= The Safety Net =

1979 novel by Heinrich Böll

First edition
(publ. Kiepenheuer & Witsch)

The Safety Net (Fürsorgliche Belagerung) is a 1979 novel by Heinrich Böll. An English translation by Leila Vennewitz was published in 1981.

==Content==
The story centres on Fritz Tolm, an aging art historian turned newspaper publisher, who is elected as the head of the "Association", which is a secretive "power centre" in West Germany composed of bankers, industrialists and high-ranking members of the media. He replaces the steel magnate Pliefger. In particular it explores the way that he is subjected to a huge amount of security as a result of his position (he is held in a house overridden by police surveillance and lives in fear of terrorist violence from the left-wing underground) and the effect that this has on him and his family - his wife, Kathe, his daughter Sabine, and his sons Herbert and Rolf.
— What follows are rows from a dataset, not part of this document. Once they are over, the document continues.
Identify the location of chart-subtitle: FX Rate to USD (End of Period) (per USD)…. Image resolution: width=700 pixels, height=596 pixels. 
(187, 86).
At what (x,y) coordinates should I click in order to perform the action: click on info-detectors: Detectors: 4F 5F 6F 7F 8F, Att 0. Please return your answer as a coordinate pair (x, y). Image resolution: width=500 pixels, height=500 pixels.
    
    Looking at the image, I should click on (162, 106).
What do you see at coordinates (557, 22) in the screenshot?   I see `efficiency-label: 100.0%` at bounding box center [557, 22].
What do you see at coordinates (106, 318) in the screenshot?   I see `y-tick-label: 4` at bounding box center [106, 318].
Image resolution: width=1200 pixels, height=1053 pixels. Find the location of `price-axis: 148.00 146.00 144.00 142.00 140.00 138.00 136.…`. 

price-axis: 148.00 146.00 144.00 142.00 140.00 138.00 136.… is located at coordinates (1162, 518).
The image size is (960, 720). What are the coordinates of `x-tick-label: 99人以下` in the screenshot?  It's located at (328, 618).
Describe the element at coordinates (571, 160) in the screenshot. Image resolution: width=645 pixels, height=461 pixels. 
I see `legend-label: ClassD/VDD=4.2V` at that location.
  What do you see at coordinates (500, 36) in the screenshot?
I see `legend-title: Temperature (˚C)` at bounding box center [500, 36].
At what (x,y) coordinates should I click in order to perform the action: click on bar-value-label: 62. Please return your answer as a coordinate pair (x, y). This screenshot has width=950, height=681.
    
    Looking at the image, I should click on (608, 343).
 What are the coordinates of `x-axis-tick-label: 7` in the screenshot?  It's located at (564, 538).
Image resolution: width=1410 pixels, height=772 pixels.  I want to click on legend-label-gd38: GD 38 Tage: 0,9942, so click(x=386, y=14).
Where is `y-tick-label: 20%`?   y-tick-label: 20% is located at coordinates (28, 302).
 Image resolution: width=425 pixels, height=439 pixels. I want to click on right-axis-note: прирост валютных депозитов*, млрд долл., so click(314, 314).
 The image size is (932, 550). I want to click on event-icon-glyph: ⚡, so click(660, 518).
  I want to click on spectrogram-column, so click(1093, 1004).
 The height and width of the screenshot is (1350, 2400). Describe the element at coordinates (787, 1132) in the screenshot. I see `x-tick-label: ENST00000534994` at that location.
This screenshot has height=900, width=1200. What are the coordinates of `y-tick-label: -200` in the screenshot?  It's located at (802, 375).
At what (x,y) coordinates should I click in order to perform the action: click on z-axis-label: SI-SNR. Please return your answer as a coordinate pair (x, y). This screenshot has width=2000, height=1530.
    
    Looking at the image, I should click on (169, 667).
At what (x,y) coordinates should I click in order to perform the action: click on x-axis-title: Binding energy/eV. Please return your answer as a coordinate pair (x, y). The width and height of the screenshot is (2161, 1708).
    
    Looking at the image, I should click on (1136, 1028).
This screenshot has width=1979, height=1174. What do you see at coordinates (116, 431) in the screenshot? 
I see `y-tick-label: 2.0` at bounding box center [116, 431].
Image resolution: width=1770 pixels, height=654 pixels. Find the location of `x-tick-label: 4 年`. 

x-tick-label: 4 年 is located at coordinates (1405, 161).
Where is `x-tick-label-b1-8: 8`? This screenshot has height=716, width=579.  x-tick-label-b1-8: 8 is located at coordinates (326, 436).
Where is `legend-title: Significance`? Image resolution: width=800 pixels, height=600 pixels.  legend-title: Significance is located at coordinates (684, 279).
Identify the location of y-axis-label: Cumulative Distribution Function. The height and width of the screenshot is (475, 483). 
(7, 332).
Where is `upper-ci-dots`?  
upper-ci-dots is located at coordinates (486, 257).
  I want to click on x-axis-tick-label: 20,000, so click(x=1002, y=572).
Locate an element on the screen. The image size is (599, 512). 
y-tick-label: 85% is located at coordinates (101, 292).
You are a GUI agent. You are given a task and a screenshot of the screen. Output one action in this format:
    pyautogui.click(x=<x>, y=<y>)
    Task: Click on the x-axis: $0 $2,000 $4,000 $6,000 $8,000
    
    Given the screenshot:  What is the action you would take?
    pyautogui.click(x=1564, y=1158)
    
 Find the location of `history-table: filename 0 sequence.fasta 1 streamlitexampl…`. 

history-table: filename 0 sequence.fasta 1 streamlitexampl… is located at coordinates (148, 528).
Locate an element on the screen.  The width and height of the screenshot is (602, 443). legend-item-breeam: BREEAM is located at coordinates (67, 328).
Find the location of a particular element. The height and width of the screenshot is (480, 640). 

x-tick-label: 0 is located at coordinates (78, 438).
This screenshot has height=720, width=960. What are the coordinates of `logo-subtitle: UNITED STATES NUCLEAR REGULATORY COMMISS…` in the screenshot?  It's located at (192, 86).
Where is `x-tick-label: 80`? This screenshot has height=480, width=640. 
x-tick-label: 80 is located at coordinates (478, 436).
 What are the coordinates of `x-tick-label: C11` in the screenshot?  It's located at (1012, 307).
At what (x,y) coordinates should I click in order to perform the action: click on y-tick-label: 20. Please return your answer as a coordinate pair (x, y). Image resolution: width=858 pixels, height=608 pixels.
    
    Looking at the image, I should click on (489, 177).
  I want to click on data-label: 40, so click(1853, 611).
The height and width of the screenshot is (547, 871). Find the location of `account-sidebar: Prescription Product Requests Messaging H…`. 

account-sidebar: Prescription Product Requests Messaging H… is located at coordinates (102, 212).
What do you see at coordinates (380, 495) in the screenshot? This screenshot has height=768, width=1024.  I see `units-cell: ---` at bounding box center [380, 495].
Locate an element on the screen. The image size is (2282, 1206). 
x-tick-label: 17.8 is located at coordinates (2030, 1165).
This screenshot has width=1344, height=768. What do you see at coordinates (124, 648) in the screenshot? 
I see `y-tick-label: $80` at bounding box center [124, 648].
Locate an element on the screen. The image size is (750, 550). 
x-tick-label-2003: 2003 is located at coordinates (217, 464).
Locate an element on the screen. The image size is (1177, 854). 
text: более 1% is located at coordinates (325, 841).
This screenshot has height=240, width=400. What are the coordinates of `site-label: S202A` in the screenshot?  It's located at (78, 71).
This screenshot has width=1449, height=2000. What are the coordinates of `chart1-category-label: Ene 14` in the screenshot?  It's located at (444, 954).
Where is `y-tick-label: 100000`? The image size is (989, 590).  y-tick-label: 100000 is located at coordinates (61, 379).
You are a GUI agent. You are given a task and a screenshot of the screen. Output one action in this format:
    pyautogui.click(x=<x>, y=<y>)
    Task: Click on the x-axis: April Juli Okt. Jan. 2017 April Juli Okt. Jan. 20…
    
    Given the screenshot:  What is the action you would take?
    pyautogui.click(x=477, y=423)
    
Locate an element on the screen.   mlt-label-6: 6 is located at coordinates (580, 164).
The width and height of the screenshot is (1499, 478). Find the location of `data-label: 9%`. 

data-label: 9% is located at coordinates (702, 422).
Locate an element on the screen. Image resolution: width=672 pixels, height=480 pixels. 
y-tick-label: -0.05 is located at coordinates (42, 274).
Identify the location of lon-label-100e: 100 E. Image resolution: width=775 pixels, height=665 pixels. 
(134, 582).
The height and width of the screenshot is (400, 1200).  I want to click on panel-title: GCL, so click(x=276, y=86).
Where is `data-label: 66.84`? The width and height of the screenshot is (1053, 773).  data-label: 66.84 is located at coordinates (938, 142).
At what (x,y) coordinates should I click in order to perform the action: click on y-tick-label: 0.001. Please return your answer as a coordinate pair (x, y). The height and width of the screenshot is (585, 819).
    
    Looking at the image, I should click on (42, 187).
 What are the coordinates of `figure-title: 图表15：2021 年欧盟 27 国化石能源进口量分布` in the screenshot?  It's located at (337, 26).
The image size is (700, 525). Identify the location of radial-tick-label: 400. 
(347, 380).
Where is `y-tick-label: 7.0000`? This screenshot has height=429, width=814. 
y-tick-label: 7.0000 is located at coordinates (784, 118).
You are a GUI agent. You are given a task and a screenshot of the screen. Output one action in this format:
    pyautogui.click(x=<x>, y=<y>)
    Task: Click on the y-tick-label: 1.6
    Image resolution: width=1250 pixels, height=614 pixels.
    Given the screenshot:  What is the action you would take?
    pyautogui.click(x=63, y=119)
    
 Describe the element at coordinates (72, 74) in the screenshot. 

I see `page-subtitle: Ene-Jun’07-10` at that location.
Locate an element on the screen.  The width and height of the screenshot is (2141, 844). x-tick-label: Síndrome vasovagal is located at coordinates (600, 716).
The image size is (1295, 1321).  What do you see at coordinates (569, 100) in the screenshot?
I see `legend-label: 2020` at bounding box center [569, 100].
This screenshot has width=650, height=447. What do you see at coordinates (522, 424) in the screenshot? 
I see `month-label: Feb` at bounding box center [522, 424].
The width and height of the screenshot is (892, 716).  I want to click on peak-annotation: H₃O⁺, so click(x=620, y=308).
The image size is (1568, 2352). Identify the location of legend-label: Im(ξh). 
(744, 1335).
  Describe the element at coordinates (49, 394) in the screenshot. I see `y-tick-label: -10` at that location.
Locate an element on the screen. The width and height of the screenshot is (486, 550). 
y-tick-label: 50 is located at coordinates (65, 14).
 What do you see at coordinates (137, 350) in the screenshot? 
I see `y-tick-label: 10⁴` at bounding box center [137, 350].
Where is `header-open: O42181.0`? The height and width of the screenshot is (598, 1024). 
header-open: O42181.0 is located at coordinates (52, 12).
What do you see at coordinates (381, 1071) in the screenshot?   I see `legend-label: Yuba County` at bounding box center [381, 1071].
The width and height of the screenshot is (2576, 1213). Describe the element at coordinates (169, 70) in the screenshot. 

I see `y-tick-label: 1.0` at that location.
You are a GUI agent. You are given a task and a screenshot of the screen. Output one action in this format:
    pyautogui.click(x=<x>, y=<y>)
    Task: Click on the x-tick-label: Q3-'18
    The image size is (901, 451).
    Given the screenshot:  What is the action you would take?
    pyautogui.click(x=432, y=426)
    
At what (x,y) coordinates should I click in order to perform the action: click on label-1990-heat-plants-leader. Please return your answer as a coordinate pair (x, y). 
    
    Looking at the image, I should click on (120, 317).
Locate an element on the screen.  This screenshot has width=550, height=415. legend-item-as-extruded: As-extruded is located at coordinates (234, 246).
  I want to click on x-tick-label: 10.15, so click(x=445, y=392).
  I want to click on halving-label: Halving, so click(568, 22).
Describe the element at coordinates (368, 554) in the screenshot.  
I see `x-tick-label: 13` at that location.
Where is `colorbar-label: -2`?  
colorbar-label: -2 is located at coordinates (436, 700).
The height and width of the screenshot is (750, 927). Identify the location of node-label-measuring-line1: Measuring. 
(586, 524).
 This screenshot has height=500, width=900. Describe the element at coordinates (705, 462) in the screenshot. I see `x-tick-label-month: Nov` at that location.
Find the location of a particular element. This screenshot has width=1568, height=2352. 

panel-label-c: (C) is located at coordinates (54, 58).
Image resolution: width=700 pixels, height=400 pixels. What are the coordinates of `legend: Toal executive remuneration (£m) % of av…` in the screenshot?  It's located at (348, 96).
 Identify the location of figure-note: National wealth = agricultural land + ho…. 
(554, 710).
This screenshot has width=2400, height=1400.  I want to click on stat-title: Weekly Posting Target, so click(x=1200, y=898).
The novel is constructed on the basis of a polyphony of voices and perspectives; chapters are narrated from the point of view of Tolm, his daughter Sabine, Helga Hendler (the wife of Sabine's lover), Hubert Hendler (Sabine's lover), Rolf Tolm, Holzpuke (the head of Tolm's security operations), Erna Breuer (Sabine's neighbour), Bleibl (an industrialist with a past, unlike Tolm, with links to the Nazis), Kathe, the terrorist Veronica, Rolf's wife, Fritz's daughter-in-law, and Rolf's lover Katharina. The wide variety of perspectives has a decentring effect on the novel, meaning that it is difficult to read a single line of argument or world-view from it.

As with numerous other works by Böll, the novel's setting is in Cologne and the villages and farms that surround it.

==Themes==
Böll's work focuses upon the question of how well post-war German society operated, specifically through its embrace of capitalism and the globalised free market. In particular he attempts to explore and understand the impulse towards violence and insurrection that drove groups such as the Baader-Meinhof Gang. At that point many conservatives, particularly associated with the Springer publishing concern, were urging a crackdown on public order that would involve a stringent limitation of civil liberties.

Tolm is represented as a markedly unambitious figure, despite his ascension to the position in the "Association", and is motivated by fear of other companies taking over his industry (such as Zummerling). His capitalism is, therefore, characterised by a certain world-weariness, raising questions about the post-war German "economic miracle".

It also discusses the balance between security and liberty and the limitations of surveillance and a 'safety net' preventing disorder and chaos.

==Reception==
In The Boston Phoenix, Andy Gaus said that "Böll's simple and classic German style makes him one of the easiest modern German authors for a foreigner to read. But his narrative technique is more complex." Gaus felt that while "Trash novels are written every day about the beleaguered lives of high corporate execs," The Safety Net "is a contemporary art work in every way, and one notable for its avoidance of easy choices."